* [Given request] According to the mailing-list reply on autovacuum improvements below, why isn't autovacuum already enabled by default?

### Source excerpt

Re: Autovacuum improvements

From: "Matthew T(dot) O'Connor" <matthew(at)zeut(dot)net>
To: Hackers <pgsql-hackers(at)postgresql(dot)org>
Subject: Re: Autovacuum improvements
Date: 2007-01-14 19:39:15
Message-ID: 45AA86E3.5090803@zeut.net
Views: Raw Message | Whole Thread | Download mbox | Resend email
Thread:
Lists: pgsql-hackers pgsql-patches

First, thanks for working on this. I hope to be helpful with the design
discussion and possibly some coding if I can find the time.

My initial reaction to this proposal is that it seems overly complex,
however I don't see a more elegant solution. I'm a bit concerned that
most users won't figure out all the knobs.

Alvaro Herrera wrote:
> I've been thinking how to improve autovacuum so that we can convince
> more people that it can be enabled by default.

I would like to see it enabled by default too, however the reason it
isn't already enabled by default is that it caused failures in the
regression test when we tried to turn it on during the 8.2 dev cycle and
it was too close to beta to fix everything. All this new machinery is
great, but it doesn't address that problem.

> Here are my thoughts.
> There are two areas of improvements:
>
> 1. scheduling, and
> 2. process handling, i.e., how to have multiple vacuum processes running
> at any time.

######
### Given data

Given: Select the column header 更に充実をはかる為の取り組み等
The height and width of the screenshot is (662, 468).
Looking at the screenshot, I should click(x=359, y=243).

######

* [Answer to the task] Turning it on during the 8.2 dev cycle caused regression test failures, and it was too close to beta to fix everything.